Aim of the task —
Pick out each line of the records in which the word "Tick" appears.

Provided information —
--- START ---

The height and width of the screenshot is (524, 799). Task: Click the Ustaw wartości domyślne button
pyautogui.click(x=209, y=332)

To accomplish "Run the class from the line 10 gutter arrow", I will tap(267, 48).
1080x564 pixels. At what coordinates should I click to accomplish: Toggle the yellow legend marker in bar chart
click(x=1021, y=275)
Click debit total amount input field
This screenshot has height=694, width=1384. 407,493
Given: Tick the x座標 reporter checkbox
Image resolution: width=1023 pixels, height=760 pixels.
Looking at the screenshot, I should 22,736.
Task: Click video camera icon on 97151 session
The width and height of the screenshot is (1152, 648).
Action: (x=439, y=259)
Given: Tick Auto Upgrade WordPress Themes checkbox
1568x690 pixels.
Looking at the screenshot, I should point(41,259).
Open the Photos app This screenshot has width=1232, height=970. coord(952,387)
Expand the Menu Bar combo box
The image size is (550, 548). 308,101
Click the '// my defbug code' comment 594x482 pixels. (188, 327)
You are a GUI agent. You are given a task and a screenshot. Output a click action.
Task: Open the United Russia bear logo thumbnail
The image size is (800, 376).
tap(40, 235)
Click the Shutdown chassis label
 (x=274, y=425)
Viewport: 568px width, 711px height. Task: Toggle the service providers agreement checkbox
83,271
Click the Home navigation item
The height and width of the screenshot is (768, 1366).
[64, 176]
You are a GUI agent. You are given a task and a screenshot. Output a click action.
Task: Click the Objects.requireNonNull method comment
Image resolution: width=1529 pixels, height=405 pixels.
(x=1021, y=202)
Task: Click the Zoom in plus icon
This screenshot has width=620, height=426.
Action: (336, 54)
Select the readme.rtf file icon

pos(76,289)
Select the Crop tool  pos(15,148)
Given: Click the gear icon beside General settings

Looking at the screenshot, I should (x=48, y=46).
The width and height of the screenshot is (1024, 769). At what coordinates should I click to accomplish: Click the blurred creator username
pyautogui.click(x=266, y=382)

--- END ---

Your response —
Given: Tick the x座標 reporter checkbox
Given: Tick Auto Upgrade WordPress Themes checkbox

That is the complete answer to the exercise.